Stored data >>
◇ ◇ ◇

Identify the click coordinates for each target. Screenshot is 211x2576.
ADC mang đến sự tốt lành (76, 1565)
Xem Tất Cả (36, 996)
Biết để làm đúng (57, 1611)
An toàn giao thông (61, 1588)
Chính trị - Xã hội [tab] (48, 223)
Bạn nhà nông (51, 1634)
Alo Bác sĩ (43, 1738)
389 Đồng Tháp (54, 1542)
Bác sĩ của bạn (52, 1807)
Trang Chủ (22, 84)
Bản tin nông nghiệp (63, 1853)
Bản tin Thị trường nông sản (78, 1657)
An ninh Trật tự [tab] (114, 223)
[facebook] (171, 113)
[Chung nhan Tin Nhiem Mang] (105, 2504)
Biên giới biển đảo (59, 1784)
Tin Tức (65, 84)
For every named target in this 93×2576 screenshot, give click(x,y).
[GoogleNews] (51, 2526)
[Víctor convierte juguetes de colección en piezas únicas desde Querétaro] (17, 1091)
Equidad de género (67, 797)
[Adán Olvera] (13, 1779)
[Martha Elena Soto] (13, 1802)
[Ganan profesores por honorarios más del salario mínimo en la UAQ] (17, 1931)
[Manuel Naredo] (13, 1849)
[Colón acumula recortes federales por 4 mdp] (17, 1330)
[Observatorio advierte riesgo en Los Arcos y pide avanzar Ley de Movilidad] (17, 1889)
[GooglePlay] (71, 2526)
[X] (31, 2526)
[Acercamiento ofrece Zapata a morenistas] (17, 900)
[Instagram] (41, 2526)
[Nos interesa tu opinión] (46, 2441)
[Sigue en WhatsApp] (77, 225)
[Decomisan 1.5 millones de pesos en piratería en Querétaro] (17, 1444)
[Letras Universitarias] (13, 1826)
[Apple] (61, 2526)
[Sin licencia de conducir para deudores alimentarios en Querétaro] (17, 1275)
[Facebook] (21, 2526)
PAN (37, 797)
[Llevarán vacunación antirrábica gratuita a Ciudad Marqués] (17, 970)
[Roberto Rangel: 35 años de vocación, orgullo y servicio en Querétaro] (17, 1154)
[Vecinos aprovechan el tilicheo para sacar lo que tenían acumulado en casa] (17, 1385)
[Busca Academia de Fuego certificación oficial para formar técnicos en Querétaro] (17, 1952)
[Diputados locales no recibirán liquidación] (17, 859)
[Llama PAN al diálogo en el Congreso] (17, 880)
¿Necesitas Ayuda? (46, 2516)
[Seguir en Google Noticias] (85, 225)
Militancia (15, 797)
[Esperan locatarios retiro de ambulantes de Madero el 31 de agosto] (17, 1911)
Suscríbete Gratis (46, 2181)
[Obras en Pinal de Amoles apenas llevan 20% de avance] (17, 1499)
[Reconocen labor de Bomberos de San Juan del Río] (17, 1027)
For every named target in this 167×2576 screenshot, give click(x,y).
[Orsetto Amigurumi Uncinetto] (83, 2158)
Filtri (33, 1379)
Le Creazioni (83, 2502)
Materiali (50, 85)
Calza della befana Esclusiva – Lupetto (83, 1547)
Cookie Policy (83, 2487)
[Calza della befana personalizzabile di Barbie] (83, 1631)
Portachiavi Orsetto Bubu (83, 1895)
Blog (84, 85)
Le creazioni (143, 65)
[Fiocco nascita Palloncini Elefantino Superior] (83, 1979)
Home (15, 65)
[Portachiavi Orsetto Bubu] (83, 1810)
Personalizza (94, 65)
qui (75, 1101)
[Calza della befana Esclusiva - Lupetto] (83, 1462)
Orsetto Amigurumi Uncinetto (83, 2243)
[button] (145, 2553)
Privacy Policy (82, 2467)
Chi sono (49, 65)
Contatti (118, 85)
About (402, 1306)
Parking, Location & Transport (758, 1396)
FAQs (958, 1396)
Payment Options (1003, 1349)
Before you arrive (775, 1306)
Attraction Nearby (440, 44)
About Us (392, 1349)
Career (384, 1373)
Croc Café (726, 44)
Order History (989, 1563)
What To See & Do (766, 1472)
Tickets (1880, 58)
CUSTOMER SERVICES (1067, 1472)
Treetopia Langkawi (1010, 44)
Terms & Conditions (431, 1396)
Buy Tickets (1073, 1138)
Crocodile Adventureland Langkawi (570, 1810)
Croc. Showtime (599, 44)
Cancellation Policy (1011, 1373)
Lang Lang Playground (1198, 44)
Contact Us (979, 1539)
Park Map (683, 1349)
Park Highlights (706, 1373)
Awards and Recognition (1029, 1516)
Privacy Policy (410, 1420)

◇ ◇ ◇

WHAT IS BEING ASKED >>
Scan the entries above for the line containing "[Esperan locatarios retiro", and copy it and all lines after it exactly, down to and including the line containing "For every named target in this 167×2576".

SOLUTION TO THIS TASK >>
[Esperan locatarios retiro de ambulantes de Madero el 31 de agosto] (17, 1911)
Suscríbete Gratis (46, 2181)
[Obras en Pinal de Amoles apenas llevan 20% de avance] (17, 1499)
[Reconocen labor de Bomberos de San Juan del Río] (17, 1027)
For every named target in this 167×2576 screenshot, give click(x,y).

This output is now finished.